§ **Check your understanding**:
- A) In the article on meditation for therapists, what date is given for World Meditation Day?
- B) Pick up the article on meditation for therapists after its last sentence and keep writing it.

(Text under study Opens)

Why Meditation Can Make You a Better TherapistApr 21, 2023
With World Meditation Day coming up next month (May 21, in case you’re interested), now is as good a time as any to talk about the life-changing (and career-transforming) benefits that the simple act of meditation can have on any one of us.
Like a spring clean for the mind, meditation helps you to clear your thoughts and make space for new ideas, fresh inspiration, and a real sense of calm – which, in today’s incredibly hectic world of work and home and everything in between, is just what the doctor (or therapist) ordered.
So let’s take a look at why meditation is good for you, how it can help you in your career, and what benefits it can have for your clients.
Making meditation a daily practice
We can trace the practice of meditation back to 3,000 years B.C. – and if something’s stuck around for that long, there has to be something in it, right?

(Text under study Closes)
(Entries provided Opens)

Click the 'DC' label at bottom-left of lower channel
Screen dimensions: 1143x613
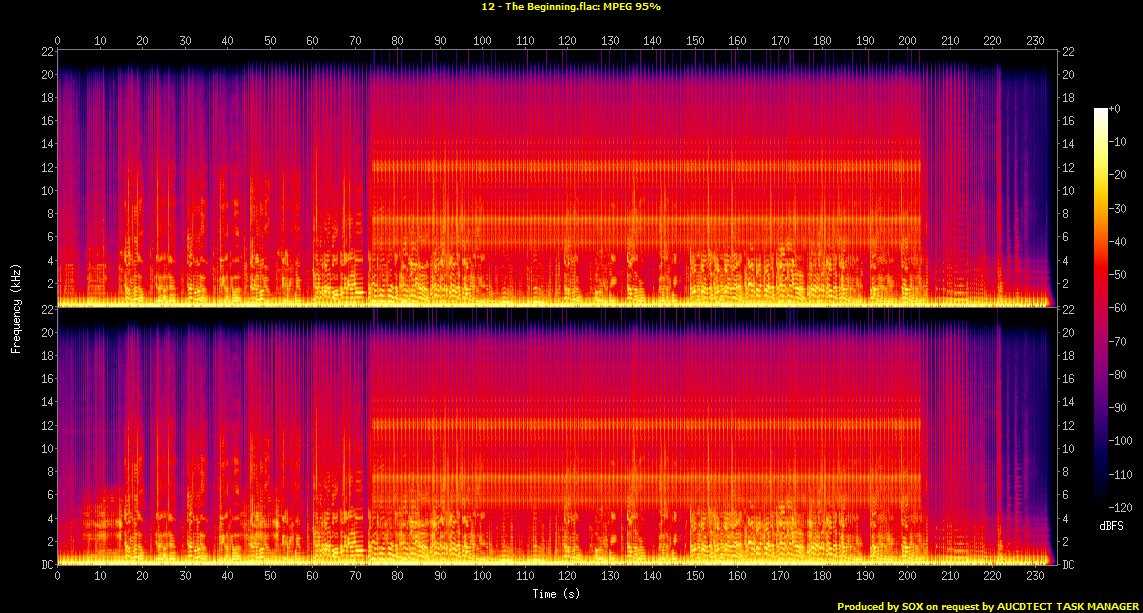pos(46,565)
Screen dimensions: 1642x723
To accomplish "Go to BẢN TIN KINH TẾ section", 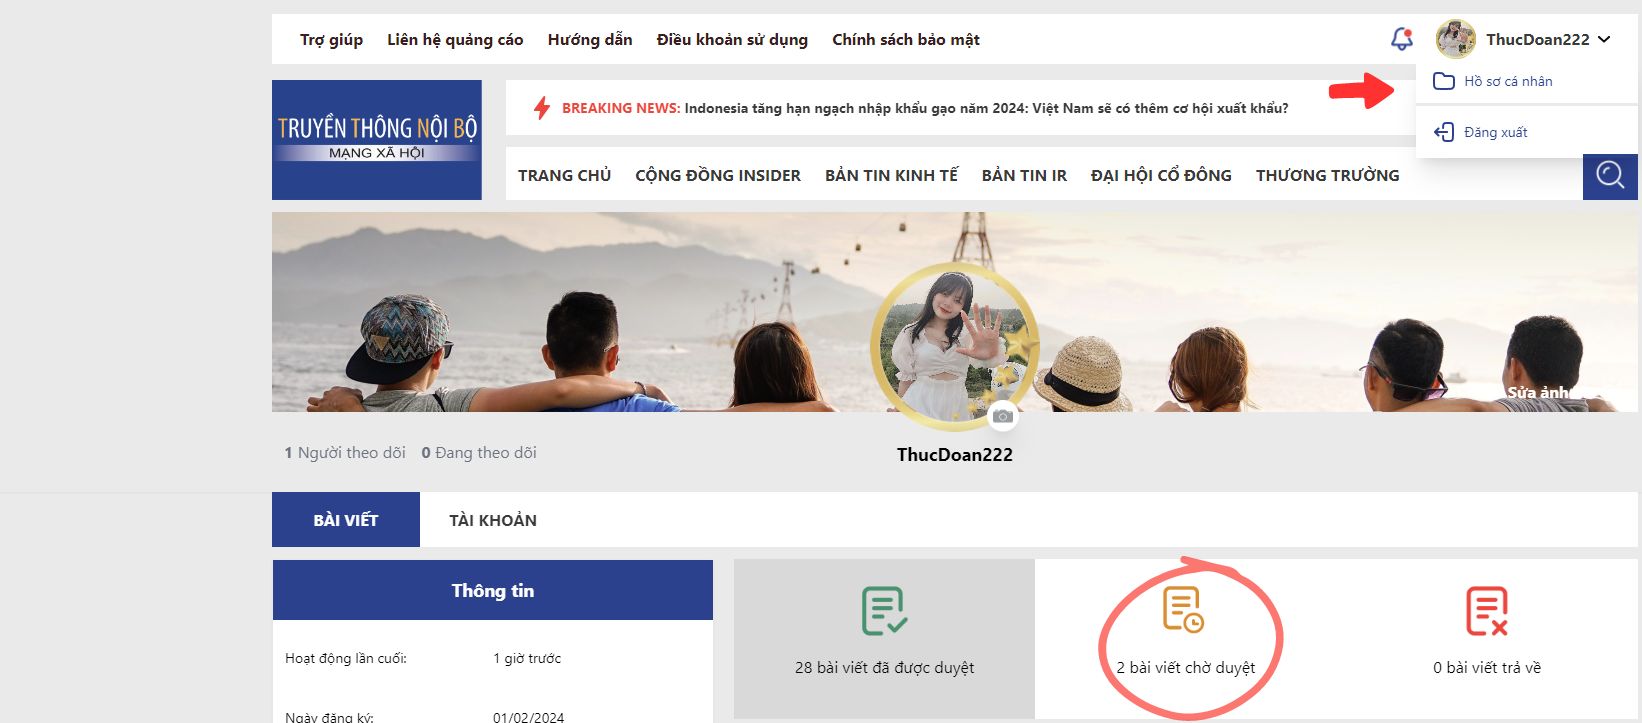I will click(x=891, y=175).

(Entries provided Closes)

§ **Answers for the exercise**:
- A) May 21

- B)
If you’re new to meditation, it simply refers to a set of techniques that people can use to achieve greater awareness and focus in their lives, with the ultimate aim of attaining a state of calm stability – both mentally and emotionally. With so many of us struggling to manage our own wellbeing, and mental health conditions like anxiety and depression getting worse across the board, meditation is an essential practice for modern-day living.
So many things that are good for us can feel like they take too much time and effort to really commit to, but there’s plenty of research to suggest that spending just 20 minutes a day in meditation can have a real impact on your emotional and mental state.
Anything that has notable benefits for mental health and wellbeing is going to lead to positive changes in a person’s life and career, but this is even more pronounced for mental health professionals. You spend so much of your time listening to other people’s struggles that it can really take its toll; meditation is a way for you to switch off and reconnect with your inner peace – allowing you to bring your best self to your clients every time.
Finding your way to meditate
Meditation is a very personal thing: you can meditate last thing at night, first thing in the morning, or even when you’re sitting at your desk. You can follow guided meditations, listen to music, or sit in silence. You might choose to focus on a word, an object, or close your eyes and tune into your breathing.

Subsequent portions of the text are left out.